───── SOURCE DATA
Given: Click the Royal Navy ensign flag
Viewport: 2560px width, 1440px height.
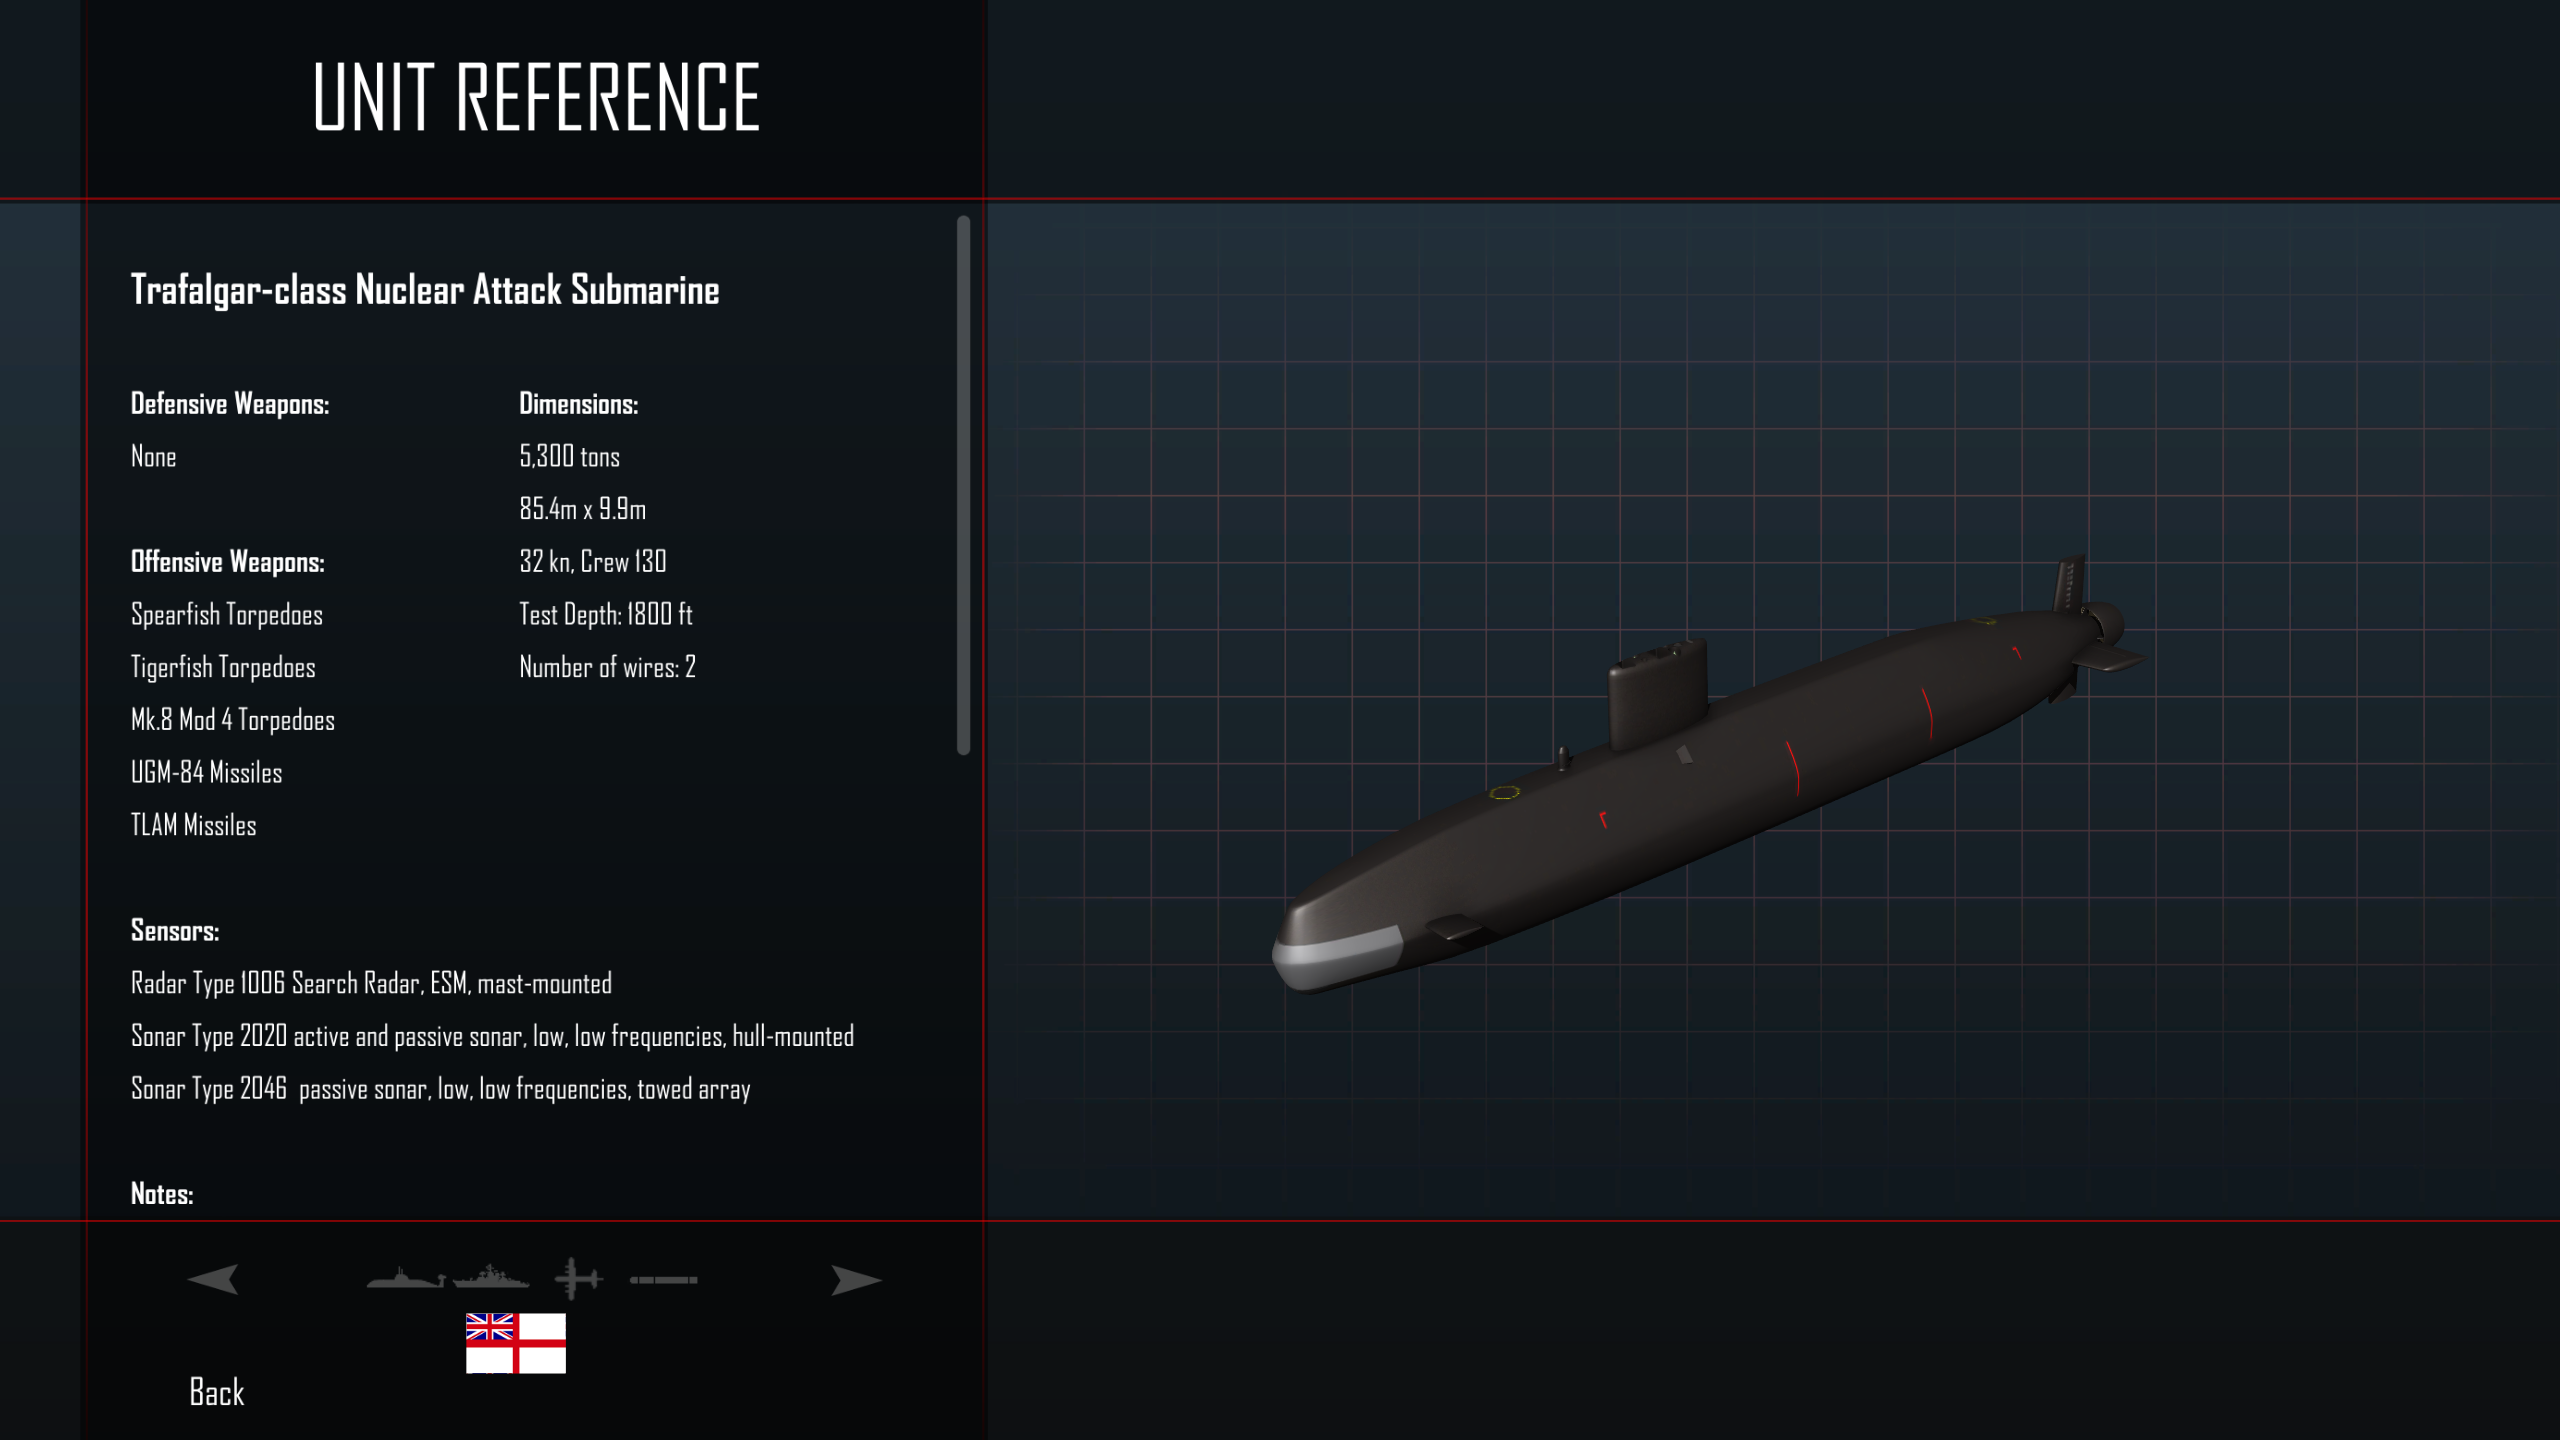Looking at the screenshot, I should [x=516, y=1343].
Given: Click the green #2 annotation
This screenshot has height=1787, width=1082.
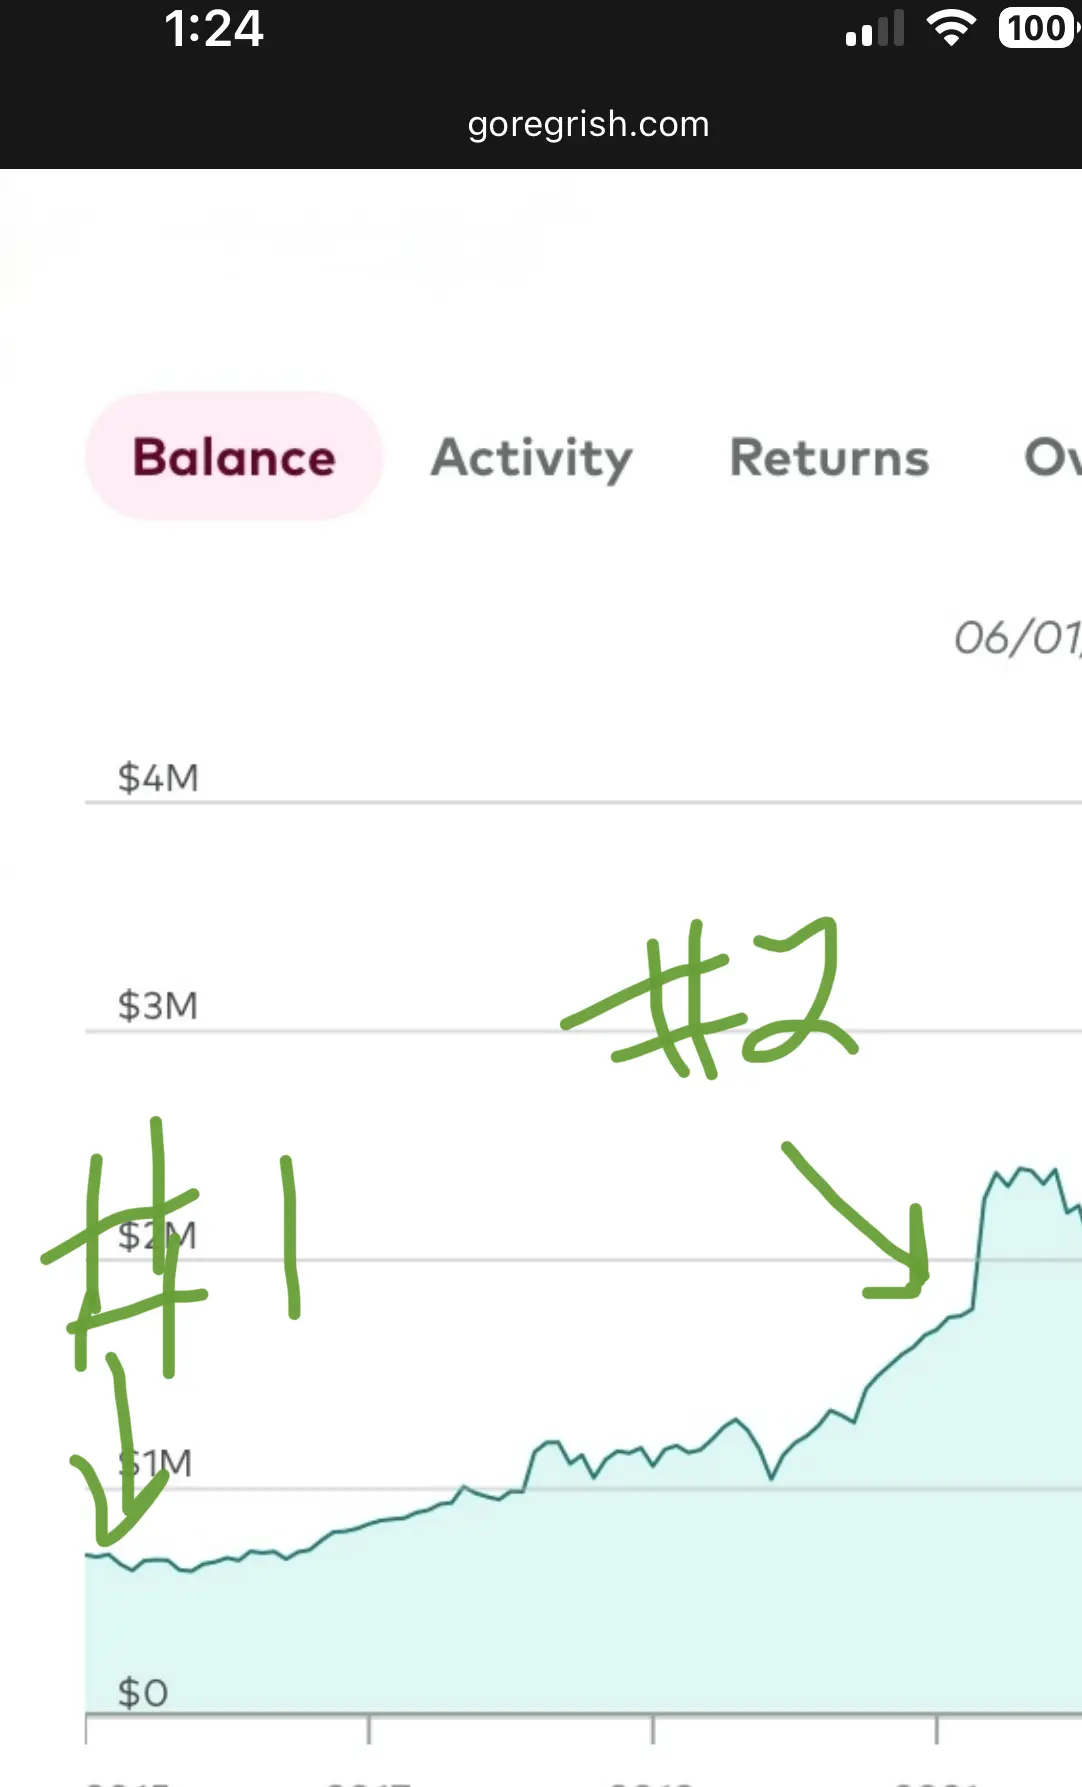Looking at the screenshot, I should click(x=710, y=998).
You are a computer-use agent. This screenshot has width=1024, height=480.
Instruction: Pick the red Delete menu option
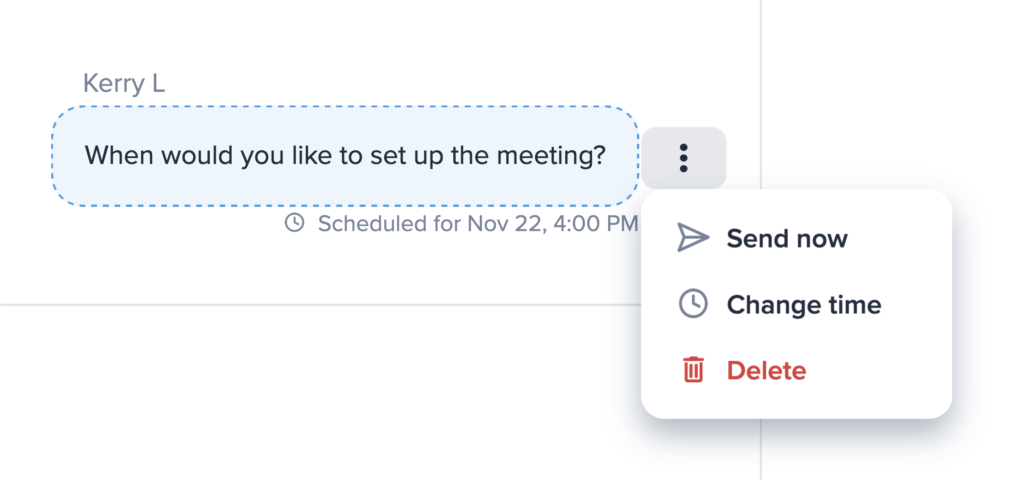766,371
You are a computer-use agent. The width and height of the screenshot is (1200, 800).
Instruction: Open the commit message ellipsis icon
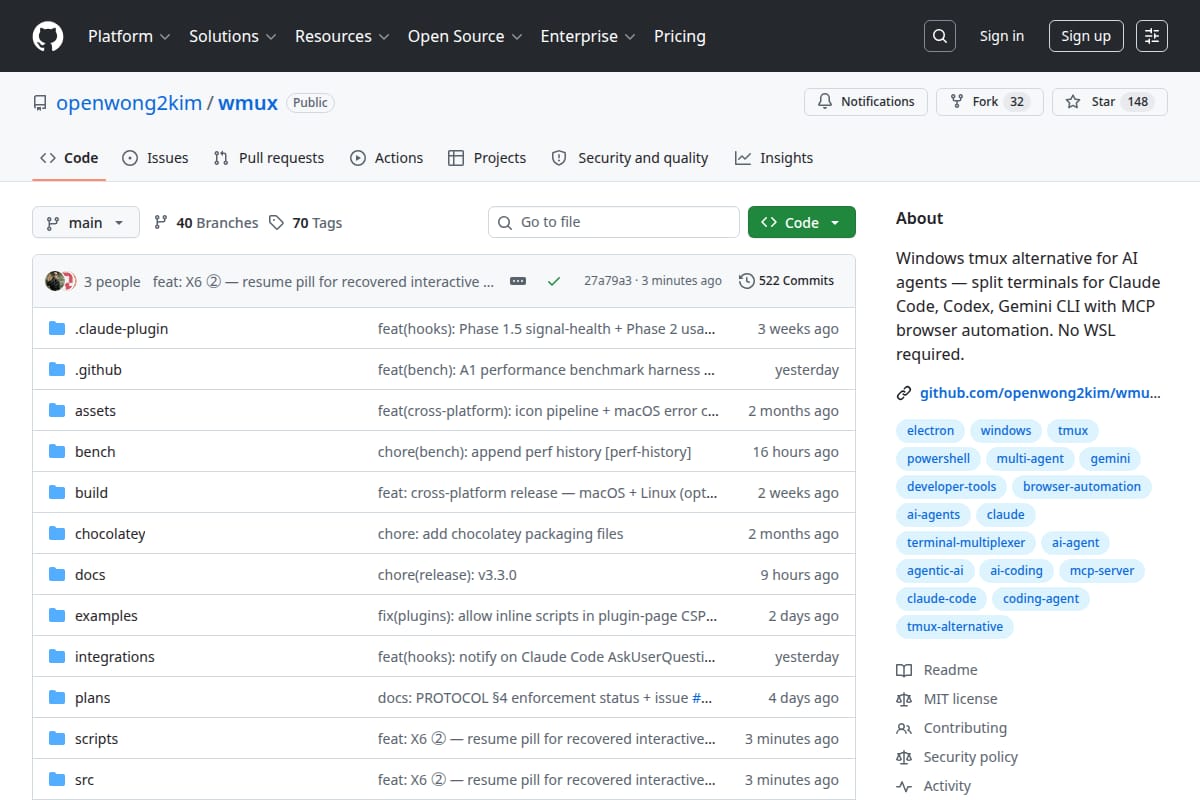point(518,281)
──────────
» **EXERCISE DIRECTIONS**: Where a picture appears, omit it; otherwise reproduce each line above from the first to the one with "Given: Click the green #2 annotation", inclusive.

» **RESULT**:
Given: Click the Royal Navy ensign flag
Viewport: 2560px width, 1440px height.
Looking at the screenshot, I should [x=516, y=1343].
Given: Click the green #2 annotation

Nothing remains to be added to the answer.